Riebe was involved in an accident that left him severely injured and his life was in balance throughout multiple surgeries and procedures. He succumbed to his injuries and a consequential infection after fighting for his life.
There was a GoFundMe page set up for assistance with medical costs, and after his passing, there were fundraisers set up to help his family.
On May 4, at Jack’s Club, there was a fundraiser featuring loaded fries that were freshly cut from potatoes and fried on the spot. Attendees were able to choose their choice of toppings as well as participate in drawings and a silent auction, in which the proceeds went to the Riebe family.
Veteran Ben Apo sat outside Jack’s Club greeting attendees and working fryer magic for hungry patrons. He cooked the fries most of the way and then sent them upstairs, where the kitchen team finished the processes and handed out plates.
“I volunteered to help because Martin Riebe was a veteran and that is what we do,” said Apo. “If the family needs anything they can count on the VFW to help.”
Martin Riebe was also a military veteran, leading the local chapters of the Veterans of Foreign Wars group and the American Veterans Motorcycle Club to team up and host the fundraiser for the Riebe family.
“We specifically help Vets in need,” said veteran and motorcyclist, John Klupenger.
The recently established chapter of veteran motorcyclists uphold camaraderie and support for other veterans and their families and continue to accept like minded citizens into their ranks.
“It is just a family in need,” Klupenger said about helping the Riebe family. “That is what we are here for. Our whole purpose is to help out in any way we can.”

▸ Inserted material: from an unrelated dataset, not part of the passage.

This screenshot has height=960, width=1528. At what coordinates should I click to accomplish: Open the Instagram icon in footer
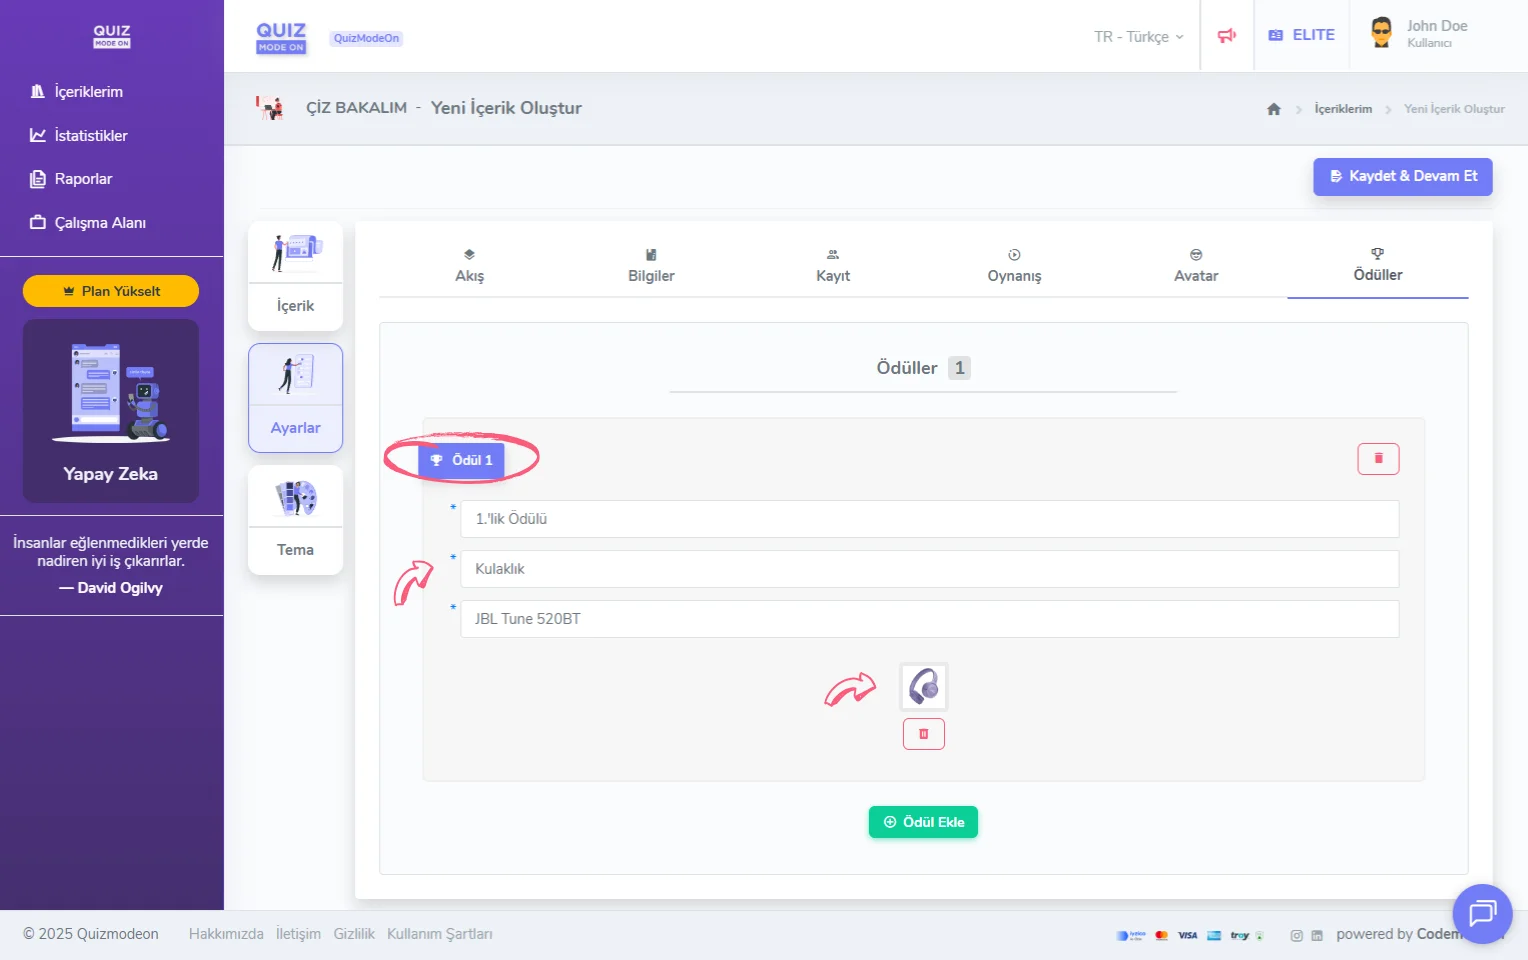pos(1296,936)
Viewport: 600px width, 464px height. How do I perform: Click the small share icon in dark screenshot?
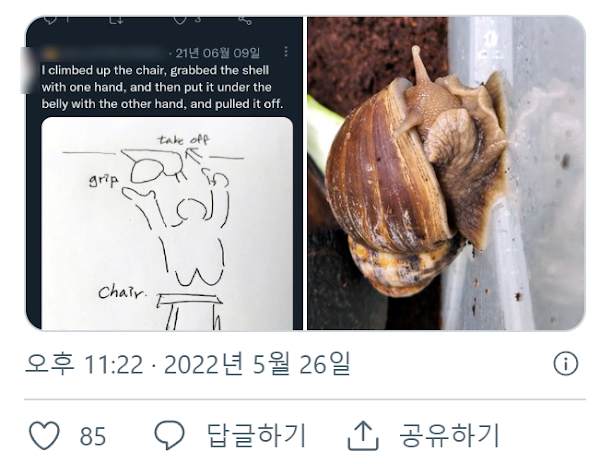(245, 18)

This tragedy has not only been financially tolling on the family, but emotionally as well. Watching your spouse leave for a normal work day and then receiving the news of an accident, can not only be emotionally tolling, but physically as well. Staying up and holding the hand of a spouse while watching them fight for their life would take its toll.

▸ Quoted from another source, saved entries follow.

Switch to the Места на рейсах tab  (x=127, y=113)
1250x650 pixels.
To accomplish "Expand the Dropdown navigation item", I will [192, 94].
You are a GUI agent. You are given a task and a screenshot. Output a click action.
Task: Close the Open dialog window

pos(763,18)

“We want to help this family through this tragic accident,” said Nicole Klupenger. “It’s a large family and they really do need a lot of help, so as veterans in our community, we are here to do whatever we can to help.”

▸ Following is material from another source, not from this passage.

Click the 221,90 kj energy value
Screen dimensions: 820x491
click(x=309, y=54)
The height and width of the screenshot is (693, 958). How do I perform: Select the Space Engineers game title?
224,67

Asserting that they are not out for recognition, the group has plans to continue their support for veterans within the community.
“It is nice to be a part of the community and it is nice to be helping fellow veterans, be it our motorcycle club, or what-not, we want to be a part of that in anyway,” said Rita Sander. “If we don’t know there is a need, it is hard for us to be a part of it. We are trying to make ourselves known within the community and to not be afraid of us when we are being seen riding around on our motorcycles, because we are here for our local veterans and their families.”
Boundary County residents, and even people all around the world, have stepped up to show the Riebe family their support.
“The community coming out and supporting this family, regardless of the circumstances, is just astounding,” said Nicole Klupenger. “A lot of people don’t know we are here or that is what we do, so it would be nice for people to know that we are here to support other Veterans.”
As the family continues to heal, they have been shown continuous support from family, friends, and strangers.